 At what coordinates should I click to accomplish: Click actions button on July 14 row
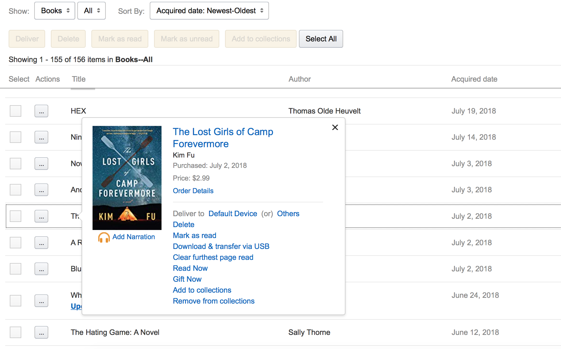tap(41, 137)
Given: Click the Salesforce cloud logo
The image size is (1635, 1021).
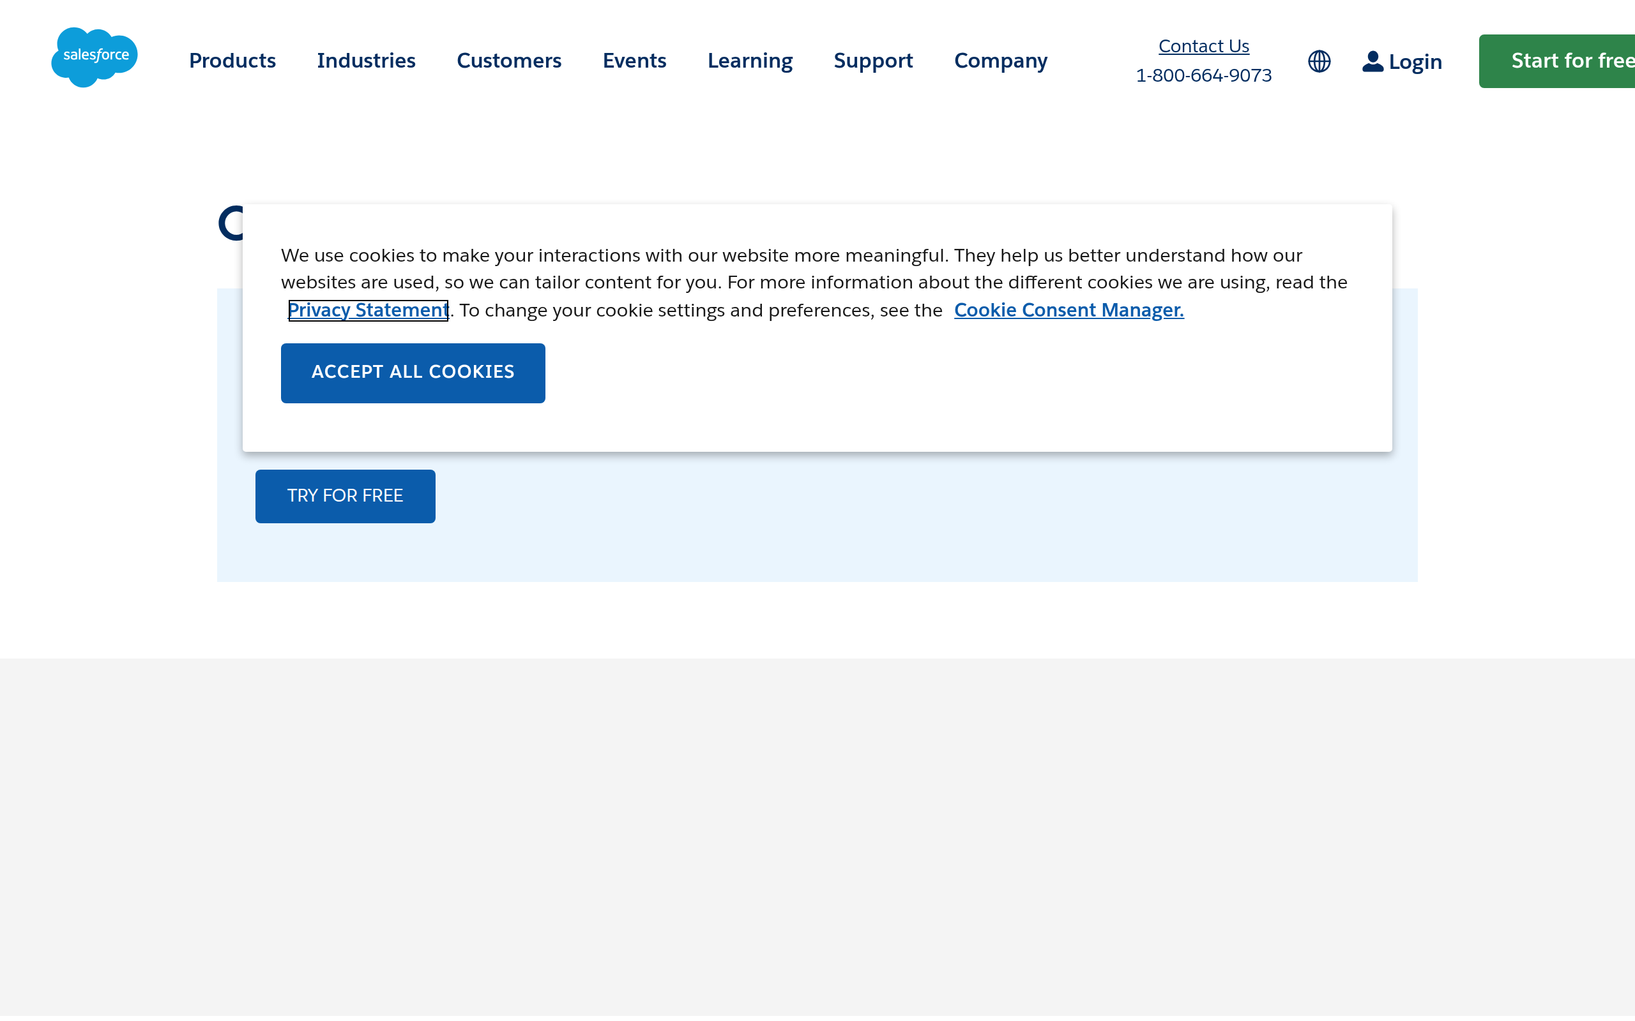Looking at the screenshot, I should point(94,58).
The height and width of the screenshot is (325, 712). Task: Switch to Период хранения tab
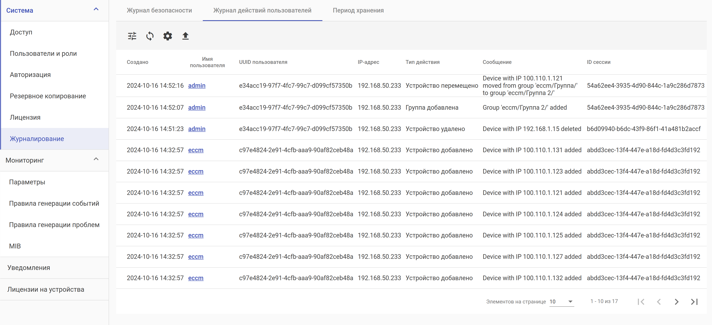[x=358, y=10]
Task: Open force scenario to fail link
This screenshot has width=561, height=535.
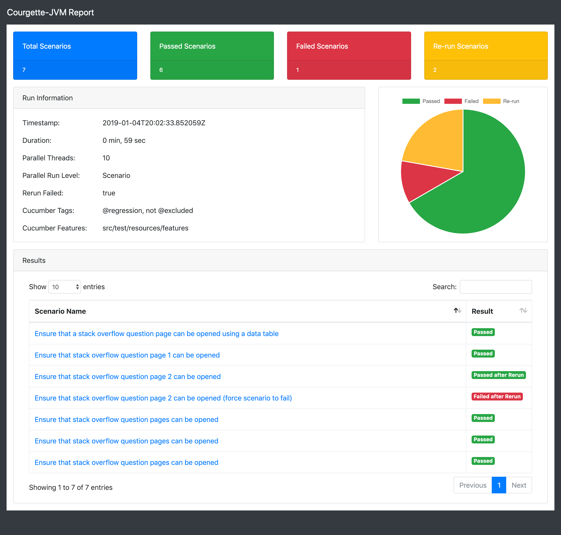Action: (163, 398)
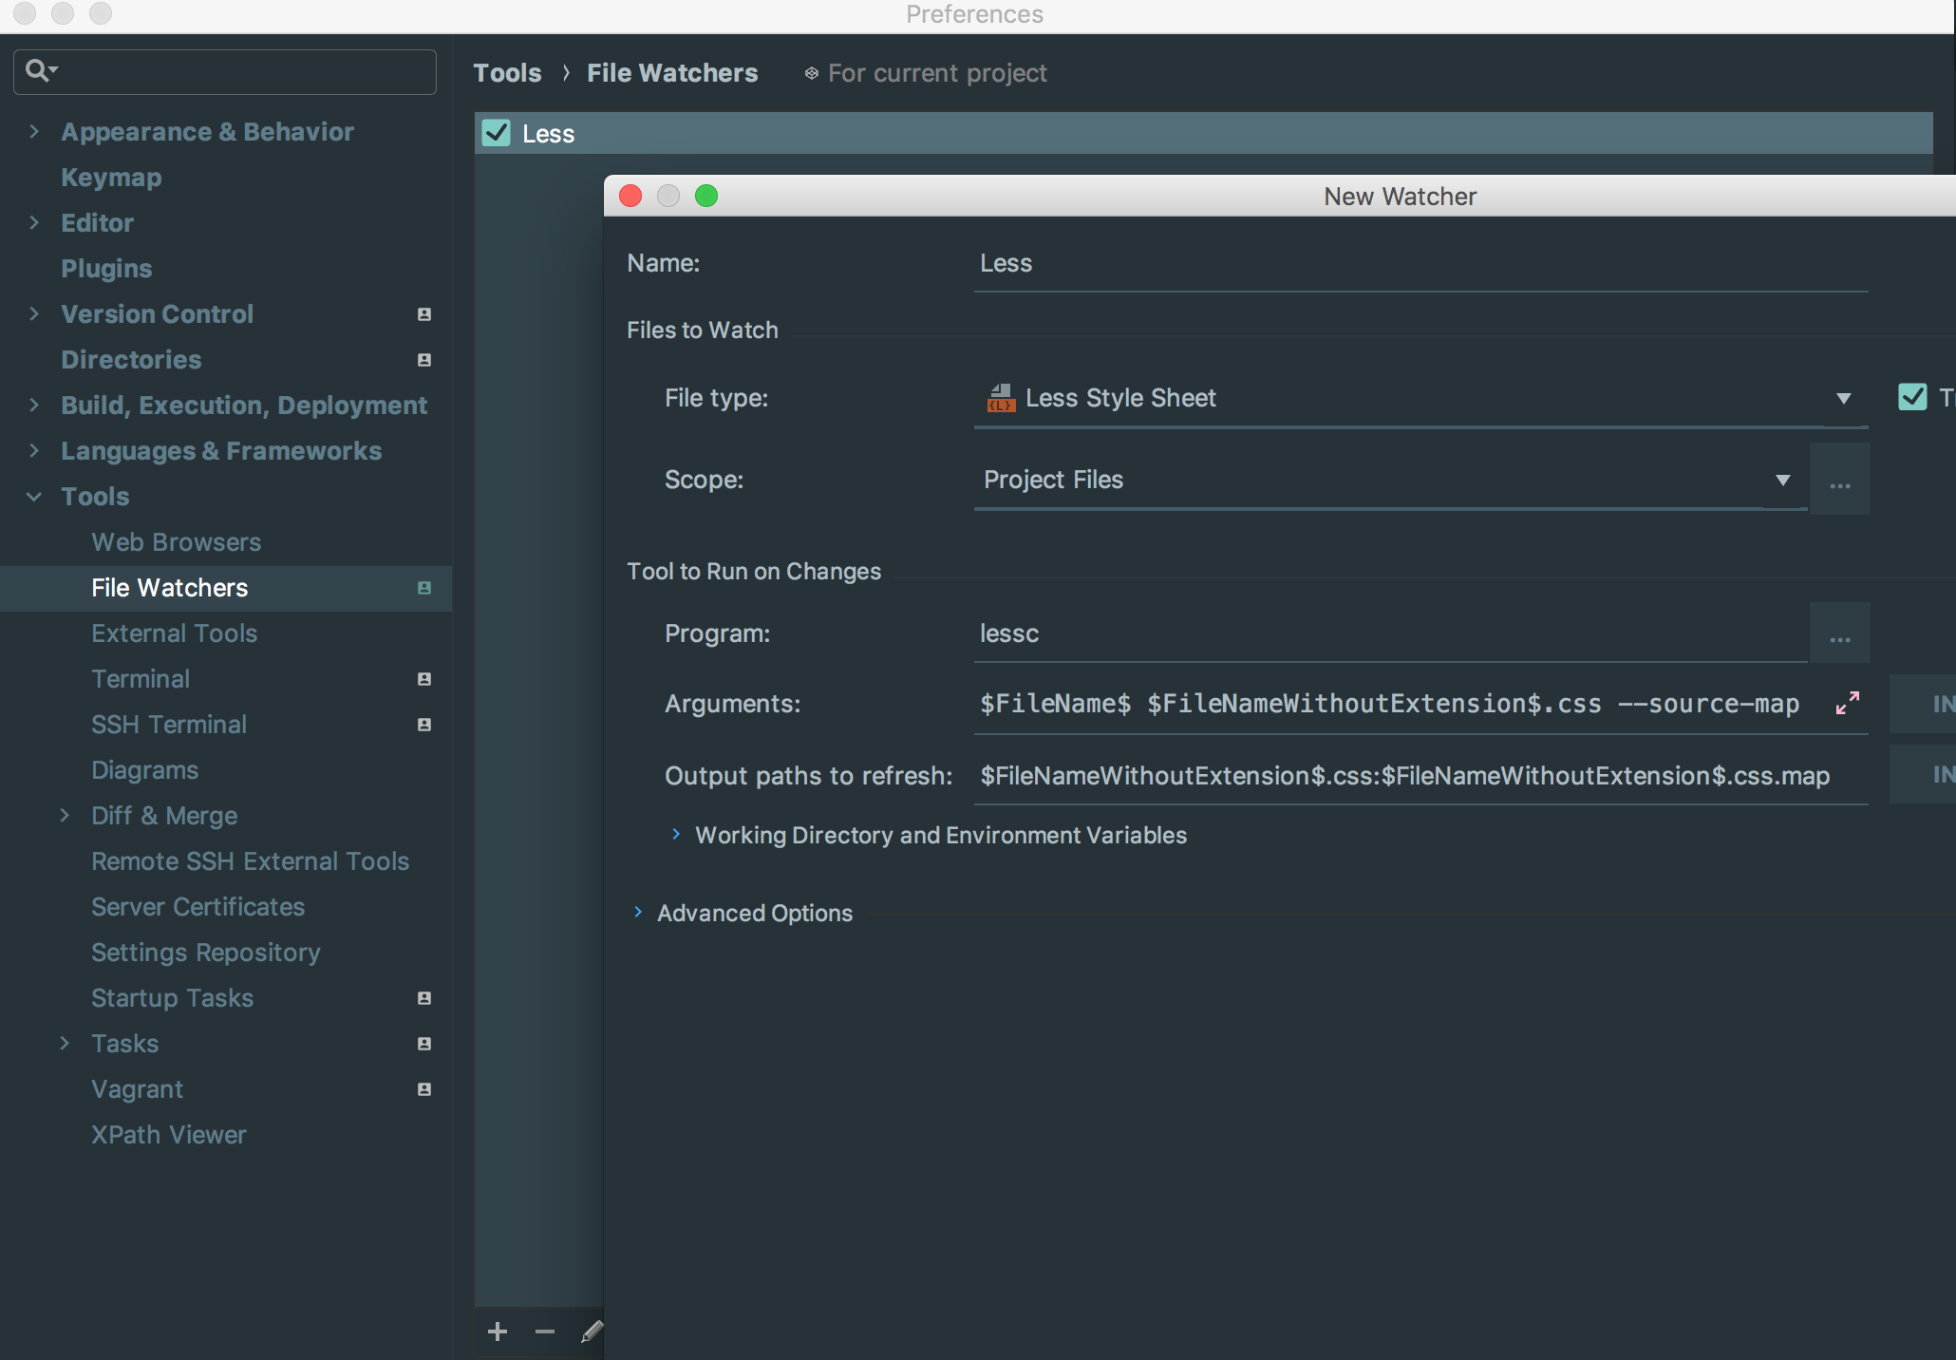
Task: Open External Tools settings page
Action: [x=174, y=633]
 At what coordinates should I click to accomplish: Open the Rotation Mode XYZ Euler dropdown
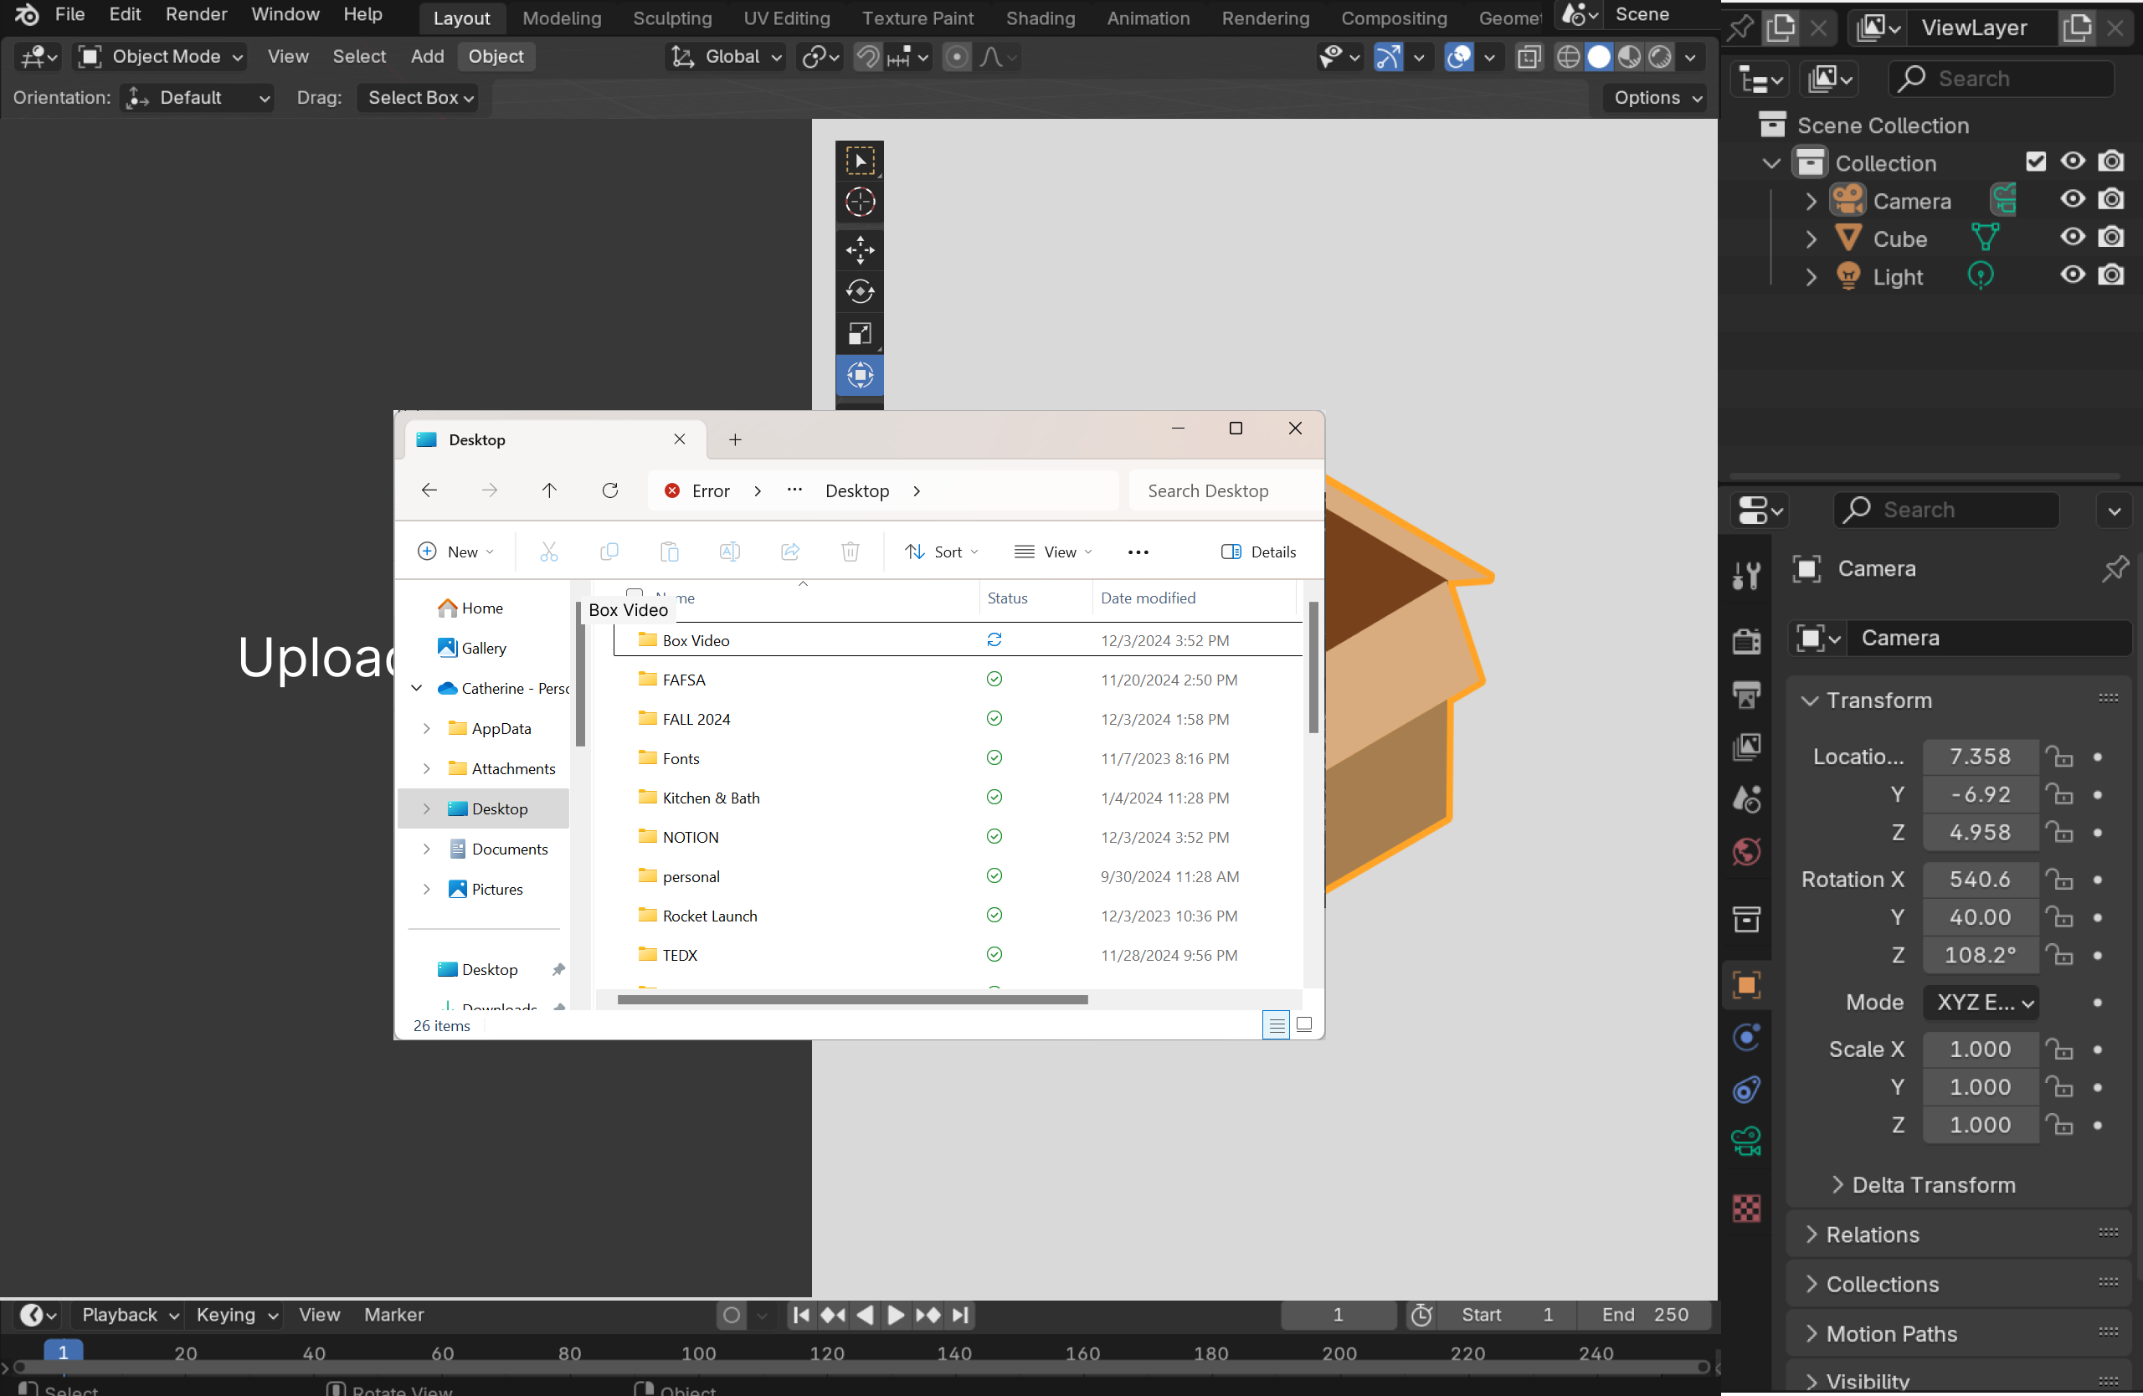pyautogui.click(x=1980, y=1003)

| ACTION ITEM |
Transcribe every record above exactly as written, leaving out any pictures.

| ANSWER FOR THE TASK |
 At what coordinates should I click to accomplish: Click actions button on July 14 row
tap(41, 137)
Given: Click the Salesforce cloud logo
The image size is (1635, 1021).
Looking at the screenshot, I should point(94,58).
The height and width of the screenshot is (325, 712). Task: Switch to Период хранения tab
[x=358, y=10]
Task: Open force scenario to fail link
This screenshot has width=561, height=535.
Action: (163, 398)
Task: Open External Tools settings page
Action: [x=174, y=633]
 At what coordinates should I click to accomplish: Open the Rotation Mode XYZ Euler dropdown
pyautogui.click(x=1980, y=1003)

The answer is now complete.